Direct I/O allows Cassandra to live in better harmony with its own housekeeper, bypassing the page cache entirely for compaction reads.
Linux Page Cache
Any time a file-based read or write occurs (typically via read() and write() system calls), data passes through the page cache, a kernel-managed in-memory cache between the application and storage device.
The kernel manages this through two LRU (least-recently-used) lists: an active list and an inactive list. Hot pages live on the active list; cold or read-once pages remain on the inactive list as first candidates for eviction.

Buffered I/O works well for most applications, benefiting reads through caching and readahead, and writes through deferred, coalesced flushes, freeing the developer from reasoning about I/O sizing and access patterns.
For most workloads, the kernel makes good decisions. Not all workloads are most workloads.
Compaction and the Page Cache
Compaction, which merges multiple SSTables into a single SSTable, is a prime example of a page cache pollutant. Input SSTables are read sequentially and discarded; the output SSTable is written in a single sequential pass. Both reads and writes flood the page cache with data unlikely to be accessed again, displacing legitimate hot-page candidates.
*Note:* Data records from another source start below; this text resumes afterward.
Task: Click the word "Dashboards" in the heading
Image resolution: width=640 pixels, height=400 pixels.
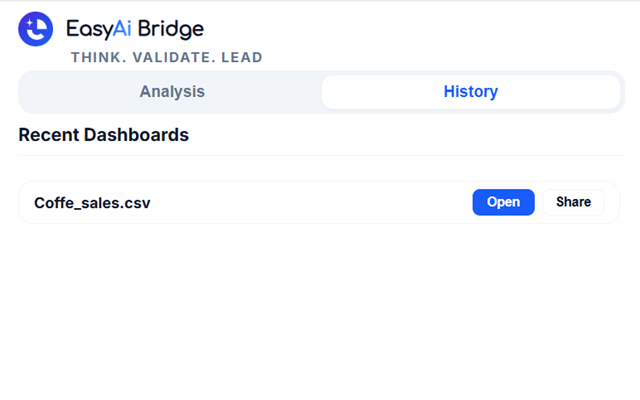Action: (137, 135)
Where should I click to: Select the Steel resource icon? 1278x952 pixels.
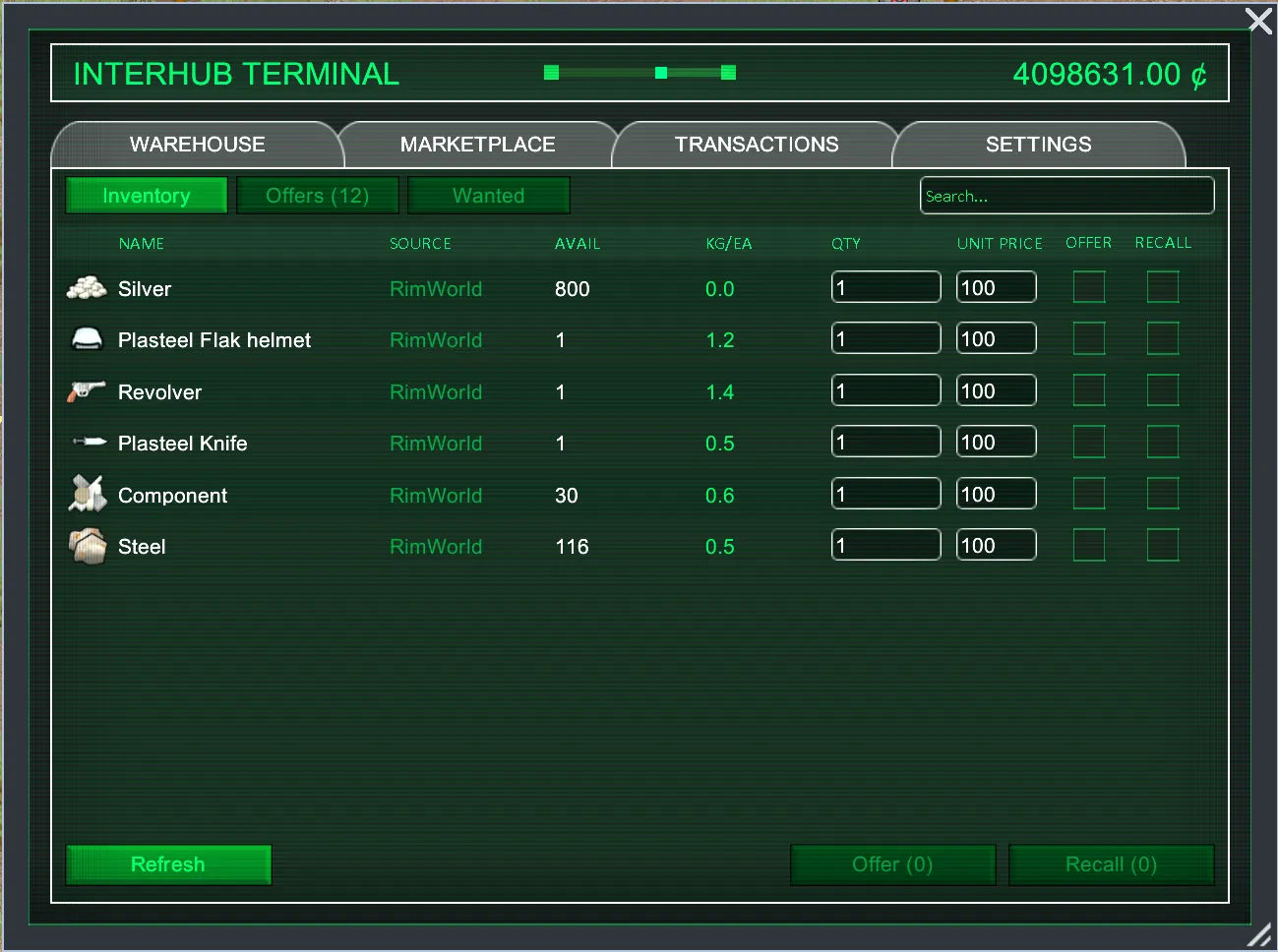click(88, 546)
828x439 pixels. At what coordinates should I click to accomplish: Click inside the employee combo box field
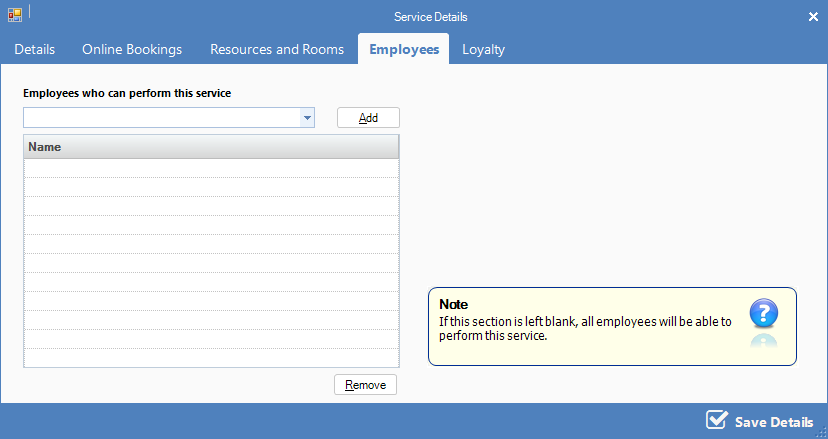click(x=160, y=118)
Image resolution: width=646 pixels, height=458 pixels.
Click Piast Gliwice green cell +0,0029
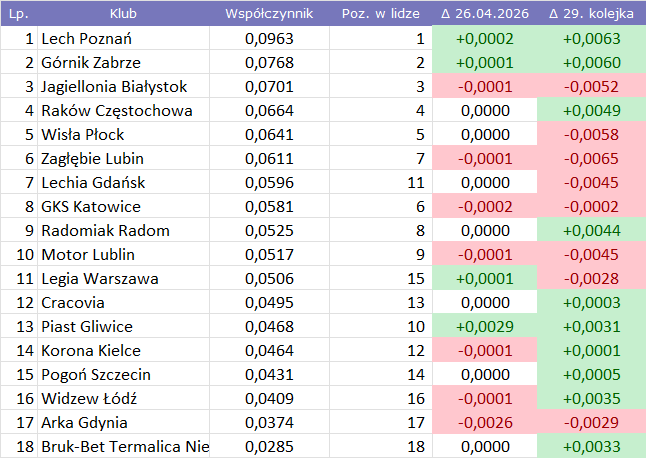[484, 327]
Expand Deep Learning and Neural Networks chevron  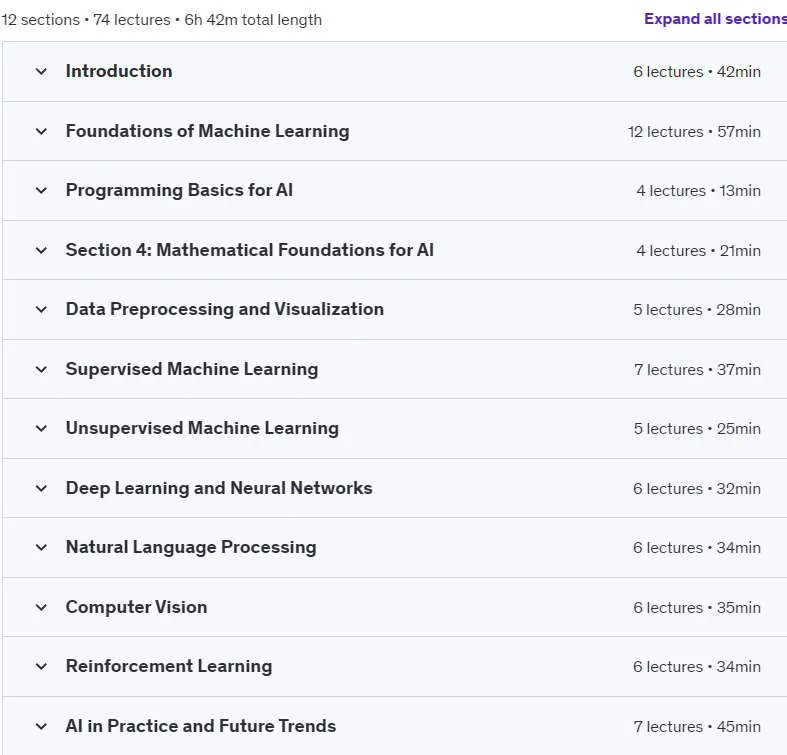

Displacement alone would be costly. The cost of eviction makes it worse.
Clean, read-once pages from the input SSTables can be dropped immediately. Dirty pages of the newly written SSTable must first be flushed to disk before eviction is possible. Buffered writes of single-use pages are more expensive than buffered reads, and the reclaimer pays that expense.
kswapd, the kernel's background memory reclaimer, scans the LRU lists and evicts pages to keep utilisation within configured watermarks. Pages on the inactive list survive only if accessed between scans; repeated accesses earn promotion to the protected active list.
Under memory pressure kswapd cycles faster, shrinking the promotion window. When allocations outpace reclamation, free memory falls below the min watermark and the kernel stalls the allocating thread. This is direct reclaim: the thread must free pages from memory itself before its allocation can proceed, blocking the triggering operation.
For the compaction thread, a tolerable delay. For a critical read query that triggers a cache miss and must load pages from disk, it is not.
Inflated tail latencies are inevitable. The kernel and Cassandra each have mitigations. Neither is enough.
Existing Mitigations
The kernel's active/inactive page cache split provides some hot page protection. Read-once pages are contained in the inactive list. Premature eviction of hot page candidates remains the problem.
Cassandra uses FADV_DONTNEED to hint to the kernel that compaction pages can be dropped, but only once an SSTable is fully processed. The pollution occurs during processing; the hint arrives too late.
FADV_DONTNEED was adopted in 2010 in this Jira after both fadvise and Direct I/O were evaluated. Direct I/O showed no improvement in average read latency, the metric of focus at the time, but the wrong one.Introducing Direct I/O
Direct I/O allows the application to read and write directly between disk and a userspace buffer, bypassing the page cache entirely. It requires both disk operations and off-heap memory buffers to be aligned to the filesystem block size.
Control of disk operations is transferred from the kernel to the application, eliminating writeback storms and protecting the page cache from pollution by readahead and read-once workloads.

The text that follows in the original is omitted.